Segundo ele, os hormônios como adrenalina e cortisol, liberados por medo, tristeza ou estresse geram um desequilíbrio bioquímico e, consequentemente, uma alteração funcional. Ainda que ela não apresente um dano físico imediato, é a sua persistência que irá causar uma alteração estrutural, ou seja, a doença irá se concretizar dependendo da forma como esse paciente lidou com o problema. 

"O cérebro não trabalha com fatos, mas com informações sobre fatos e numa tentativa de se defender de uma ameaça não identificada pode reagir com manifestações relacionadas ao emocional. A maioria das pessoas que procuram atendimento de urgência não tem doenças, mas alterações funcionais que vão evoluir para algo se não tratadas", complementa Bottura ao portal de saúde.

Doenças como gastrite, diabetes, hipertensão, fibromialgia, artrite, asma, alergias, dores nas costas e outras partes do corpo como cabeça e pescoço, crise de falta de ar, taquicardia e diarréia são só alguns sintomas que podem porventura surgir e terem fundos emocionais.

Há ainda as doenças que se tornam crônicas, como úlceras, Síndrome do Intestino Irritável ou Doença de Crohn, enxaqueca e até algumas alergias alimentares.
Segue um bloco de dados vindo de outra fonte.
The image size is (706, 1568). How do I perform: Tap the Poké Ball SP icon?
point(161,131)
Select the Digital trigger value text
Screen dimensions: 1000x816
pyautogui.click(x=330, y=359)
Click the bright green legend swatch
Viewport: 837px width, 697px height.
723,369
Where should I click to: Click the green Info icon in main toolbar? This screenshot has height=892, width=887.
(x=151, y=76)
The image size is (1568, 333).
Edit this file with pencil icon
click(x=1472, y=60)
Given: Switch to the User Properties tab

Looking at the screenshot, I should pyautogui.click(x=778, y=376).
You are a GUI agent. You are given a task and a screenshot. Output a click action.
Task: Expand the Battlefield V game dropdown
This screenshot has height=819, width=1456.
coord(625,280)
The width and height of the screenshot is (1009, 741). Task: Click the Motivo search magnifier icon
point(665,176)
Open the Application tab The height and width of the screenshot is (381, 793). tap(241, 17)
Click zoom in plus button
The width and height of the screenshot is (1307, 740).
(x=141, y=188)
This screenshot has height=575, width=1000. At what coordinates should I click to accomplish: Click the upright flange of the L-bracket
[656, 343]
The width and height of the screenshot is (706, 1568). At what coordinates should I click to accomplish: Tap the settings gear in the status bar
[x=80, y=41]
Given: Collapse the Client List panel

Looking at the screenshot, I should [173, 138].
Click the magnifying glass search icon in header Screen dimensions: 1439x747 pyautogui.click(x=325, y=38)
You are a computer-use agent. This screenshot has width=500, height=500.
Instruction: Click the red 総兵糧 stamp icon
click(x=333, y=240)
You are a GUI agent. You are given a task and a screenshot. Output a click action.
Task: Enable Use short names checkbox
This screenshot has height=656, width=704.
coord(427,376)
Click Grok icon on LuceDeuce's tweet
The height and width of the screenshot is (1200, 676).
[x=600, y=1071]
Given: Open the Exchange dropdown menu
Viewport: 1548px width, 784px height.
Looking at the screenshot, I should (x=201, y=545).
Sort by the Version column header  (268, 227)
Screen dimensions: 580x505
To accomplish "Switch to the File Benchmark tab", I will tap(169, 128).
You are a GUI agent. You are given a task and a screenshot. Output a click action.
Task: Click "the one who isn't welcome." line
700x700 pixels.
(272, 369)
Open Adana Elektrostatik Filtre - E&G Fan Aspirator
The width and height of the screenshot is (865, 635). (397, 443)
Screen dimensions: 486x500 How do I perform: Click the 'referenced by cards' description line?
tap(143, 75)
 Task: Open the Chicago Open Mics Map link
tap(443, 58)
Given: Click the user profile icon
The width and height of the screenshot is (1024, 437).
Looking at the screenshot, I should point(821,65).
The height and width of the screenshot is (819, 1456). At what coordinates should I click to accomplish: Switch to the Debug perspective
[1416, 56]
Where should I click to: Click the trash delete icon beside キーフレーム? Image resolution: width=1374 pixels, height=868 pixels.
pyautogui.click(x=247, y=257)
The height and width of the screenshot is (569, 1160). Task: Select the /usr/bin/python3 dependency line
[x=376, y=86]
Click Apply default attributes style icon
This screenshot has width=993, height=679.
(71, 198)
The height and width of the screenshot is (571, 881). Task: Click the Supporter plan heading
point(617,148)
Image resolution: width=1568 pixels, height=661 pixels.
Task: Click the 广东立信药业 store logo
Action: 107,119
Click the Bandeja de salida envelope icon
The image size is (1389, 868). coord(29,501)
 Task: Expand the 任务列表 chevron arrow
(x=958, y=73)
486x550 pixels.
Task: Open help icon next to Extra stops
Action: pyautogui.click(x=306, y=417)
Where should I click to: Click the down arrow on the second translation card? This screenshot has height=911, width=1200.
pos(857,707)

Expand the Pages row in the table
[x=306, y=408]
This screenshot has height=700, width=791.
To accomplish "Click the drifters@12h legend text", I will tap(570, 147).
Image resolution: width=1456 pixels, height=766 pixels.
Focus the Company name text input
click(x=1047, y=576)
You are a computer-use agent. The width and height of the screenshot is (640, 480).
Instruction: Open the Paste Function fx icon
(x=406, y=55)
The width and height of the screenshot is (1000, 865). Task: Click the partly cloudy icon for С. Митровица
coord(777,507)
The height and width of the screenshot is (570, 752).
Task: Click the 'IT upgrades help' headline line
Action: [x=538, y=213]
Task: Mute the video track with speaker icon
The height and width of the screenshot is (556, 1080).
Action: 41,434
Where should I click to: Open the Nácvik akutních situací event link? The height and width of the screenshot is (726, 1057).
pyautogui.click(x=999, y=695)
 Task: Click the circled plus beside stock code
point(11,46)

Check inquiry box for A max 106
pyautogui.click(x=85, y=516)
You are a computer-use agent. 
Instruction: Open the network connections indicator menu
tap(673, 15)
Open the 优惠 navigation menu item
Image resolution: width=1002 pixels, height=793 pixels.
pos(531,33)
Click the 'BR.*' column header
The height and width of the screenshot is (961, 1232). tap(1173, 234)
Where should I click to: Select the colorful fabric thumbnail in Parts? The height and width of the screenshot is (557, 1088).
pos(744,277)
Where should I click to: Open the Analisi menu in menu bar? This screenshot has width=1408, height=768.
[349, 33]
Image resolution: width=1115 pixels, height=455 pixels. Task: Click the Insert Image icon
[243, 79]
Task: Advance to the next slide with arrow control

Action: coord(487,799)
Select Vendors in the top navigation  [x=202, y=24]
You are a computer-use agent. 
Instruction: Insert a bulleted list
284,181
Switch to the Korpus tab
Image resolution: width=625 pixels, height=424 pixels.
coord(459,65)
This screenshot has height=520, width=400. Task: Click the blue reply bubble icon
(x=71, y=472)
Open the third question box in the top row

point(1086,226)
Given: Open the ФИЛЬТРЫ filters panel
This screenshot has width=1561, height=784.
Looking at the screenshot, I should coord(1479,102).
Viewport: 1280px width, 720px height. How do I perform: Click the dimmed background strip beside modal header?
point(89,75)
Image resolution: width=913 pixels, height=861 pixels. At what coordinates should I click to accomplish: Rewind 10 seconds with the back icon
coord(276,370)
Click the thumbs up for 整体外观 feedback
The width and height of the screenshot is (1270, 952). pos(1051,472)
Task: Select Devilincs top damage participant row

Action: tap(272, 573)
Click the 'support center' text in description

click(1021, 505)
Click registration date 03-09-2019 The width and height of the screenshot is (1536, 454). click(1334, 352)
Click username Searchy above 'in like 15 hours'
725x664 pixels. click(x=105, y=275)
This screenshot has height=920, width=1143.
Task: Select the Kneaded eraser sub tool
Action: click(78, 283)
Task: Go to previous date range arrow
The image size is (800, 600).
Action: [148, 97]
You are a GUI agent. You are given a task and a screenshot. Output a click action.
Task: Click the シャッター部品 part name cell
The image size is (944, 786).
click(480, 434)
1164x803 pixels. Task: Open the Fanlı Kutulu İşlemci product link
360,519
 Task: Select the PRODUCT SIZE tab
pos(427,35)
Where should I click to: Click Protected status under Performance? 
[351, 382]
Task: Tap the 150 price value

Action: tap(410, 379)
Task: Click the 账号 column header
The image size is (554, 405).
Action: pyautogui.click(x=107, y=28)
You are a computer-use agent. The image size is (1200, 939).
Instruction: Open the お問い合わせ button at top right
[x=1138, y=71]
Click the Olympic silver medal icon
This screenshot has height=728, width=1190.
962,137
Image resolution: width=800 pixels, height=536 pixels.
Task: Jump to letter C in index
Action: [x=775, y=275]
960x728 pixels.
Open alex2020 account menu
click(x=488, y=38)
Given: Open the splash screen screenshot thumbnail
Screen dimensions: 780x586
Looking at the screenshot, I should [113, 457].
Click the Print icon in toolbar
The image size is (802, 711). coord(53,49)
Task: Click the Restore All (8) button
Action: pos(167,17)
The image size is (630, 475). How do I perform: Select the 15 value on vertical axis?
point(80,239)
A falta de líbido e a impotência sexual, apesar de não ser crônica, pode perdurar por um tempo. 

Por fim, há casos em que os sofrimentos somados a pensamentos obsessivos culminam em sintomas extremos de cegueira e até paralisia, causando uma impressão de que se vai infartar, convulsionar ou ter um AVC. Essa paralisia causada pelo emocional é estudada há anos e, no começo do século XX, foi denominada pelo pai da psicanálise, Sigmund Freud, como Paralisia Histérica.

Diagnóstico e cura

Por terem fundo emocional, o diagnóstico dependerá bastante da anamnese, que é a entrevista do médico com o paciente, momento onde são levantadas questões mais subjetivas e pessoais. Exames até poderão ser solicitados para tentar identificar ao menos o local exato do sintoma, mas a sua causa exata será na base da conversa, exclusão de outras possibilidades e da conclusão do especialista.

Por isso, esse paciente está suscetível a sofrer por algum tempo em busca dessa resposta por considerar ser apenas físico, e ela pode acabar se viciando em realizar vários exames idênticos e/ou se consultar com diferentes médicos, sem ter sucesso. Isso pode ser prejudicial, sobretudo se envolver procedimentos invasivos e desnecessários, que podem oferecer riscos e até mesmo adiar o verdadeiro diagnóstico.

Por se tratar de doenças com fundo emocional, um encaminhamento ao psicólogo e até mesmo ao psiquiatra será indicado, mas será preciso cuidar do que se tornou físico com as devidas medicações, tratando simultaneamente a causa psíquica que gerou tudo isso. 

Converse com seu médico caso esteja sofrendo de algum mal há tempos e não tenha conseguido curá-lo ou entender o que o ocasionou. Você pode estar sofrendo de uma doença psicossomática. Mas fique tranquilo: elas têm cura!